Penulis : Siswan Dewi
Sumber: imdb.com |
MIRACLE IN MILAN boleh jadi sebuah film masterpiece yang (justru) andal dalam hal “menertawakan” kemiskinan. Ironi kemiskinan tak melulu identik dengan hal-hal melankolia, nyatanya ia mengada bersama dengan kenyataan hidup yang berpotensi mengundang gelak tawa.
Pada garapannya kali ini, sutradara sohor Italia, Vittorio De Sica, merancang berbagai pengadenganan dalam balutan satire mengenai kesengsaraan hidup masyarakat Milan melalui pendekatan yang humoris. Film berlatar visual hitam putih produksi tahun 1951 ini diadaptasi dari kisah klasik novel bertajuk Totò il Buono oleh Cesare Zavattini.

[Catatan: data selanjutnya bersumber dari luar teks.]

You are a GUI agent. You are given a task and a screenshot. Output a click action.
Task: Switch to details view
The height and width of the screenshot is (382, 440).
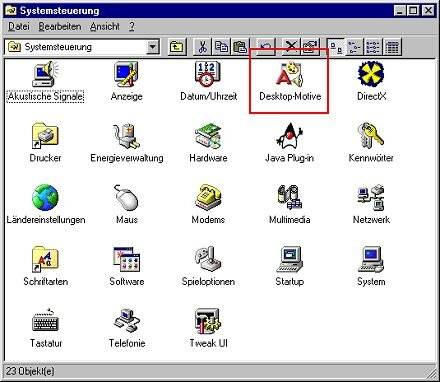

Miracle in Milan mengisahkan tentang Toto, anak yatim piatu yang tumbuh menjadi sosok dengan sudut pandang optimistis, bahkan di saat ia melebur dengan kehidupan masyarakat Milan yang begitu sederhana. Berbagai ironi atas kesengsaraan hidup masyarakat kelas bawah Milan divisualisasikan dengan pengadeganan yang sebagian besar bersifat kolektif. Si tokoh sentral, Toto, kerap dimunculkan di tengah-tengah kerumunan orang yang bergerak kompak mencari “kebahagiaan” dan melawan berbagai bentuk penindasan lahan oleh para penguasa kapitalis. Kebersamaan atas kesamaan nasib yang coba dibangun dalam beberapa adegan dalam film ini, justru mengubah absurditas kehidupan sosial menjelma menjadi sebentuk kewajaran yang masih memungkinkan untuk terjadi di kehidupan nyata.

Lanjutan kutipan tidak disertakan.